TASK STATEMENT - Please copy every line from the following entries in which the word "speed" appears.

Entries taken from a collection -
· · ·
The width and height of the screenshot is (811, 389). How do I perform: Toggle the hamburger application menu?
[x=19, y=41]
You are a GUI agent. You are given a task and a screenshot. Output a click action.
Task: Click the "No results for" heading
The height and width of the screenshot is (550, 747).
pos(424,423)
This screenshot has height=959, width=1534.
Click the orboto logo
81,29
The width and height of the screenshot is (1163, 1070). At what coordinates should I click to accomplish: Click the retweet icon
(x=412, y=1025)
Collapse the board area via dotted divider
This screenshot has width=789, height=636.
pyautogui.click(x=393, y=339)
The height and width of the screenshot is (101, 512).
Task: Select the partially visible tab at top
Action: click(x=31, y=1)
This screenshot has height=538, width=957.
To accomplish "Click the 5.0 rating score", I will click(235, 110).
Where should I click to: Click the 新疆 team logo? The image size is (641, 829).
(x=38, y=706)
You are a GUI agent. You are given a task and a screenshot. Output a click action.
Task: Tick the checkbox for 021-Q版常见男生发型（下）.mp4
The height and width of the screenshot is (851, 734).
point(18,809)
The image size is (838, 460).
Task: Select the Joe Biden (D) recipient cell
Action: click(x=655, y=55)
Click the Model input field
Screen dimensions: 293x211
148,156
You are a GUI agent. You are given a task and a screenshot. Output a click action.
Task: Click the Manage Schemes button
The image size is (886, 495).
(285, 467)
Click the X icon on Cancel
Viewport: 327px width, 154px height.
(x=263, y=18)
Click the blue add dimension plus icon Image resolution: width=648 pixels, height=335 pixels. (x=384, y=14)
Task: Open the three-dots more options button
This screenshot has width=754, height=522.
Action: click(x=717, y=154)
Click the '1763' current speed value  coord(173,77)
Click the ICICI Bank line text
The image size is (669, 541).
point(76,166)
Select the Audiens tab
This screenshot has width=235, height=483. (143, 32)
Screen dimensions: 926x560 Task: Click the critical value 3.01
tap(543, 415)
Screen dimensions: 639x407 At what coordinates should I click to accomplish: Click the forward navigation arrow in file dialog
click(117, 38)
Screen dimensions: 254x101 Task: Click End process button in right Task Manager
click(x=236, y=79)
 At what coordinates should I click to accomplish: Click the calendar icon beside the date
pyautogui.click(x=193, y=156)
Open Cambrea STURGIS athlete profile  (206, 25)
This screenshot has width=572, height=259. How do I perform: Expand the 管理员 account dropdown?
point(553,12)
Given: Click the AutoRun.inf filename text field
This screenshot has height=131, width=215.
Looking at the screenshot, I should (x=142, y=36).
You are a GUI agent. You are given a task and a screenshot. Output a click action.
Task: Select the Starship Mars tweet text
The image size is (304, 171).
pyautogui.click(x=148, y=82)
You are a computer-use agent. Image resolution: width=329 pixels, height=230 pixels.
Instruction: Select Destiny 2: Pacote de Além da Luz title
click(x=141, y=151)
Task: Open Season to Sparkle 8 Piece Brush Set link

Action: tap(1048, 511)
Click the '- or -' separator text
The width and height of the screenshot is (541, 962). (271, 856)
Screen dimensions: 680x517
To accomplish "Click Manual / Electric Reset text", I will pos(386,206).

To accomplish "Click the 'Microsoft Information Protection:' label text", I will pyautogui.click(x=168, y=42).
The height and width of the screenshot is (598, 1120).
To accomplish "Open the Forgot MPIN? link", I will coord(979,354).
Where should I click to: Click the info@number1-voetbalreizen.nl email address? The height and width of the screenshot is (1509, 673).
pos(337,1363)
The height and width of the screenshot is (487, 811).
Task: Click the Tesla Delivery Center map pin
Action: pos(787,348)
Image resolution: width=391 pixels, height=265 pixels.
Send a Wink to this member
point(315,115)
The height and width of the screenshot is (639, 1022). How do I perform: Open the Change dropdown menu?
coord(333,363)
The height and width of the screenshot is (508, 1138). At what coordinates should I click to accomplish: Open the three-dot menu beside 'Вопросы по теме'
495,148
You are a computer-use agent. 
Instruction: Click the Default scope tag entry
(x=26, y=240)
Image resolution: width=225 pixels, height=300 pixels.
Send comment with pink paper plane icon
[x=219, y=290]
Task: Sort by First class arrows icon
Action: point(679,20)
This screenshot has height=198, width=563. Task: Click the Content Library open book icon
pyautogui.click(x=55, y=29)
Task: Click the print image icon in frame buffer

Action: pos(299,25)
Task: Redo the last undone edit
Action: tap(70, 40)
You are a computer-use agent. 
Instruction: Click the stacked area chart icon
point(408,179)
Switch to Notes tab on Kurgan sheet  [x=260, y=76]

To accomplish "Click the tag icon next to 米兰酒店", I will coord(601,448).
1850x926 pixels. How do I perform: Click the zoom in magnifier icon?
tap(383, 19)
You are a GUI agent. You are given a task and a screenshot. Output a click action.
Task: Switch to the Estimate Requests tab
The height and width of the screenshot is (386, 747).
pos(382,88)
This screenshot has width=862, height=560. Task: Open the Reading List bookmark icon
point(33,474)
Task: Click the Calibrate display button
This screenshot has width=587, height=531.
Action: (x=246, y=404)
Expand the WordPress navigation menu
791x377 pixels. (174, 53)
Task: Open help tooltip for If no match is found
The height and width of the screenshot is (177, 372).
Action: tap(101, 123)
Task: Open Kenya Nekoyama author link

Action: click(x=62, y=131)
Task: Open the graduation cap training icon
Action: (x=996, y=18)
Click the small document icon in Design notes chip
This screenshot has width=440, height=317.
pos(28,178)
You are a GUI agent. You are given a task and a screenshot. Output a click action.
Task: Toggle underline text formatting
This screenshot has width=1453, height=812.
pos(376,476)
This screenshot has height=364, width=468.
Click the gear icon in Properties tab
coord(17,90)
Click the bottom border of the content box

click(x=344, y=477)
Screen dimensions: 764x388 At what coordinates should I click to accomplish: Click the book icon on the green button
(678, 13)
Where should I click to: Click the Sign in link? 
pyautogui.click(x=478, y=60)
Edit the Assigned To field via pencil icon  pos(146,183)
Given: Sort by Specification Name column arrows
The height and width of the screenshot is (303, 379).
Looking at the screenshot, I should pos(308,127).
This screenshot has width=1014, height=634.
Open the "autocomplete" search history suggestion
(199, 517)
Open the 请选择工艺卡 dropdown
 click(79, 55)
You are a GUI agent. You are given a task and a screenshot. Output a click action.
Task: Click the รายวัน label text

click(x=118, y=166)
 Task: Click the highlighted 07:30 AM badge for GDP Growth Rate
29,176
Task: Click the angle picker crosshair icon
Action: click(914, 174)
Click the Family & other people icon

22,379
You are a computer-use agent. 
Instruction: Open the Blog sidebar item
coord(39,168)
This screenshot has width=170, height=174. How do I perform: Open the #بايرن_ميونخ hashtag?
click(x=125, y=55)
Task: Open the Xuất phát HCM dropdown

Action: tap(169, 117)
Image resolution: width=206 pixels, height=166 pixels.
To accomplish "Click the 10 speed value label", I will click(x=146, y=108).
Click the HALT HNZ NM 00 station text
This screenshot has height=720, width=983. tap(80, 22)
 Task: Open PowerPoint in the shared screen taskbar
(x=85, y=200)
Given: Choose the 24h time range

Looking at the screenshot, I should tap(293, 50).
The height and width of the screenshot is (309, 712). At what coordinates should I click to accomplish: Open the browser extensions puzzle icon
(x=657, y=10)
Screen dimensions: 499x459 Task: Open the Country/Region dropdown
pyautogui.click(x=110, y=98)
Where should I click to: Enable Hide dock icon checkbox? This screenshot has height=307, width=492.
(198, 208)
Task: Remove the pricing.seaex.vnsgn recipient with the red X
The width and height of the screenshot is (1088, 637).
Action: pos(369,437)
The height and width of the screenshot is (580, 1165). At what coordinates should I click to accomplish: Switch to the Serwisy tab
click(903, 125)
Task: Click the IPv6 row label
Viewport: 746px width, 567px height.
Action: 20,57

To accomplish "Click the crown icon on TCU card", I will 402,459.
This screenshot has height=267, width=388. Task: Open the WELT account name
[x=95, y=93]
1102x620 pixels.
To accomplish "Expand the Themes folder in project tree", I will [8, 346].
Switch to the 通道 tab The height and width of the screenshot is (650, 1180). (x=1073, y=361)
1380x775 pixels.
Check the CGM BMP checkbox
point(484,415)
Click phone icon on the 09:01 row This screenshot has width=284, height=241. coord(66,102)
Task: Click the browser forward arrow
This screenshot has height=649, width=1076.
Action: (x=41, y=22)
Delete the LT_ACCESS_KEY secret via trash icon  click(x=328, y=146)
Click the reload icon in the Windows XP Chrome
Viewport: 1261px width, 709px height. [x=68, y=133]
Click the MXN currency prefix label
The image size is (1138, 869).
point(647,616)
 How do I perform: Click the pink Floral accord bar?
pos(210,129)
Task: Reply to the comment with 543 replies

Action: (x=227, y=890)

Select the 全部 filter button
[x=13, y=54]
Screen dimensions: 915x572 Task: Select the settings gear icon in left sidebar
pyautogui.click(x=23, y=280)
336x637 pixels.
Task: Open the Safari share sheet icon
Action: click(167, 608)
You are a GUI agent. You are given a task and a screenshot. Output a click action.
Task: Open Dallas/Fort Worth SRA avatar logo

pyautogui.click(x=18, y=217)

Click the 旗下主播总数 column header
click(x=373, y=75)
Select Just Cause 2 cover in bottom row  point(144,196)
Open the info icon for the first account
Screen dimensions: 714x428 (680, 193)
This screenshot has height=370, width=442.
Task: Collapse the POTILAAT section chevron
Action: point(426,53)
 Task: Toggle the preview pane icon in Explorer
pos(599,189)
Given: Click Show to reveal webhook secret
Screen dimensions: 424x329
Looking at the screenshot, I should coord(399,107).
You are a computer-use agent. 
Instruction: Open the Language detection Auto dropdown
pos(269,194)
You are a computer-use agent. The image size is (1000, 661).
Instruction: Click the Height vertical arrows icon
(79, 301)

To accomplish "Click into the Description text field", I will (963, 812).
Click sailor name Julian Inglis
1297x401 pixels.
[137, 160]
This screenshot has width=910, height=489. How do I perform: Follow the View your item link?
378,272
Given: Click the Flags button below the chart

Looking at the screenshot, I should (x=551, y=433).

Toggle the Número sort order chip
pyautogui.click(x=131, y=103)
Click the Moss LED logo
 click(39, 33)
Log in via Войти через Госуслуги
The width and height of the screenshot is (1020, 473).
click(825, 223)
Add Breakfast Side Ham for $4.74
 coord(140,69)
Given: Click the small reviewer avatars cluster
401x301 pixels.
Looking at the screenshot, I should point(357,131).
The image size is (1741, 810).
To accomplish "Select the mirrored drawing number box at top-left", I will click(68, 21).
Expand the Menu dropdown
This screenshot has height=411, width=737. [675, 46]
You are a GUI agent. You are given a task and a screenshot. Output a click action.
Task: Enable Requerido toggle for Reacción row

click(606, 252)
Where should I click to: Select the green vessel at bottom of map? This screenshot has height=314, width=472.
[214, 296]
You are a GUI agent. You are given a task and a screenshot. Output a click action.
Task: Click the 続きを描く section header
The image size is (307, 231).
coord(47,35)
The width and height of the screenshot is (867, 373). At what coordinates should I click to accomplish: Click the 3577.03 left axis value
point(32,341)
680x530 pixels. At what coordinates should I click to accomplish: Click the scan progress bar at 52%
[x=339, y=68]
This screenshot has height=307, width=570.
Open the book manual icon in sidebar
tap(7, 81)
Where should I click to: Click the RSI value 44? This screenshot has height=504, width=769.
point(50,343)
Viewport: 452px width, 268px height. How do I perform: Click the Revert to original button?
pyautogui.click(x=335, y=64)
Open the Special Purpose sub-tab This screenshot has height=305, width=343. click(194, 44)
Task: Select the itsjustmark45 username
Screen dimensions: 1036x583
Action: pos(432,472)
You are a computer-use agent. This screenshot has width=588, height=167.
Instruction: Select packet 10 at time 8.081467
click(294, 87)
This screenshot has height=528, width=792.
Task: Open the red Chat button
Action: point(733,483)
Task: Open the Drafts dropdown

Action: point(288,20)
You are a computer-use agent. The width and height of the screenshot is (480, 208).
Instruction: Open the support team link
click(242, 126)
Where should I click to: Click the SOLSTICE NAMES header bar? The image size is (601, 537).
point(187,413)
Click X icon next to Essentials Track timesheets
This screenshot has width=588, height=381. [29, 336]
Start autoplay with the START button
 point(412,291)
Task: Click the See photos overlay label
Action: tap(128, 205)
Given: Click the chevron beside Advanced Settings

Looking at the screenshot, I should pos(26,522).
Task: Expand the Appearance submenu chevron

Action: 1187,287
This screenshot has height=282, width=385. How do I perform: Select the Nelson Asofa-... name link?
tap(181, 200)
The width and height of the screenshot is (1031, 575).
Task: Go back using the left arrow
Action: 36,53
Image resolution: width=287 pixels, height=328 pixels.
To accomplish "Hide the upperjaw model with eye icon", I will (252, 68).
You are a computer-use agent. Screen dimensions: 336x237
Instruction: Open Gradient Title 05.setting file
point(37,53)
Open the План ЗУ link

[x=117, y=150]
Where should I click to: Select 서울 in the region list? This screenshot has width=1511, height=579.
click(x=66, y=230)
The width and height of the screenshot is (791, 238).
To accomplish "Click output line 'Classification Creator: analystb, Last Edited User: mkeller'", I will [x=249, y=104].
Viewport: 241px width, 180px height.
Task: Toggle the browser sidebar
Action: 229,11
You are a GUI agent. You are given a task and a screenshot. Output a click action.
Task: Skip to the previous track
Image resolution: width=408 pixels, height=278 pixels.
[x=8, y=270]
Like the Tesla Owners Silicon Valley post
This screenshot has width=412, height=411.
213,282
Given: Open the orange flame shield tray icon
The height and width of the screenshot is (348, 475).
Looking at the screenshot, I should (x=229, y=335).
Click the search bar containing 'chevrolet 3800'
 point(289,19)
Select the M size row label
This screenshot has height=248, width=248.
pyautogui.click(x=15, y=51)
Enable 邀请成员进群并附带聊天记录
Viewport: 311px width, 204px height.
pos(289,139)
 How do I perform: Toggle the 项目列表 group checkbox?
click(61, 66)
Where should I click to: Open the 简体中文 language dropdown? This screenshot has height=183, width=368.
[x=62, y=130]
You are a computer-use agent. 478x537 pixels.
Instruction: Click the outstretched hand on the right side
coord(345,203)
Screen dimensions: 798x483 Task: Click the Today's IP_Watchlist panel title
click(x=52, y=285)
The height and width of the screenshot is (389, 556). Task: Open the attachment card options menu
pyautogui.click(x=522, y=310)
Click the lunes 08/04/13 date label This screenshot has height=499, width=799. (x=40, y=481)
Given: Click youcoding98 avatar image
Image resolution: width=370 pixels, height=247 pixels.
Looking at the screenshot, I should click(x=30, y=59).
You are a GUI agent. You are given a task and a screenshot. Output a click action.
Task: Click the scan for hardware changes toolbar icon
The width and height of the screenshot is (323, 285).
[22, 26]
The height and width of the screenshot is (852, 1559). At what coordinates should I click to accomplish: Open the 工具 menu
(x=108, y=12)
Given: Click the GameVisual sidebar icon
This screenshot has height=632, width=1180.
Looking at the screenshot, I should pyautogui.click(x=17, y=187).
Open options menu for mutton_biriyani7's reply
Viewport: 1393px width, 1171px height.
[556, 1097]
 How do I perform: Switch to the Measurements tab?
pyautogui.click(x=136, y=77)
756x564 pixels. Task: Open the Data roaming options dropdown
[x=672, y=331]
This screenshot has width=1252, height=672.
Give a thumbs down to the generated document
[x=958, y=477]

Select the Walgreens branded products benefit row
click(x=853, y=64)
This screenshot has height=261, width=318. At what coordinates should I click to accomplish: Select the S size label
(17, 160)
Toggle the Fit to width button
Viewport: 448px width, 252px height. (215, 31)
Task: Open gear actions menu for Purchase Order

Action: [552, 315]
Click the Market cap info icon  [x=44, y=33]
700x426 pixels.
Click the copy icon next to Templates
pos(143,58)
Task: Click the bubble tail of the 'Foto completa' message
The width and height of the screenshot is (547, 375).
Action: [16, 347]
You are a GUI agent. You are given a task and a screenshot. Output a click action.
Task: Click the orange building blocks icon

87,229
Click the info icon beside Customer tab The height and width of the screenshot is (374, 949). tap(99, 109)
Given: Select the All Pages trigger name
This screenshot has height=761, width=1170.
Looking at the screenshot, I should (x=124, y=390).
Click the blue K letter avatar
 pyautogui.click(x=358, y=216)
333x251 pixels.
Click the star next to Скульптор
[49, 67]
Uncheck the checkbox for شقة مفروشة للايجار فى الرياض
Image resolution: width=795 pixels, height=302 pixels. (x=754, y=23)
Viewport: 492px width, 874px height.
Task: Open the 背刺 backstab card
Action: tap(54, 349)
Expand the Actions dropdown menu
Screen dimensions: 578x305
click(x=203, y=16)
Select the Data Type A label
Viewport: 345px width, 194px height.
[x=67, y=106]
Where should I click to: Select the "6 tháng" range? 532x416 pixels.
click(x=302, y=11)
· · ·
EXERCISE ANSWER -
Click the '1763' current speed value  coord(173,77)
To accomplish "Click the 10 speed value label", I will click(x=146, y=108).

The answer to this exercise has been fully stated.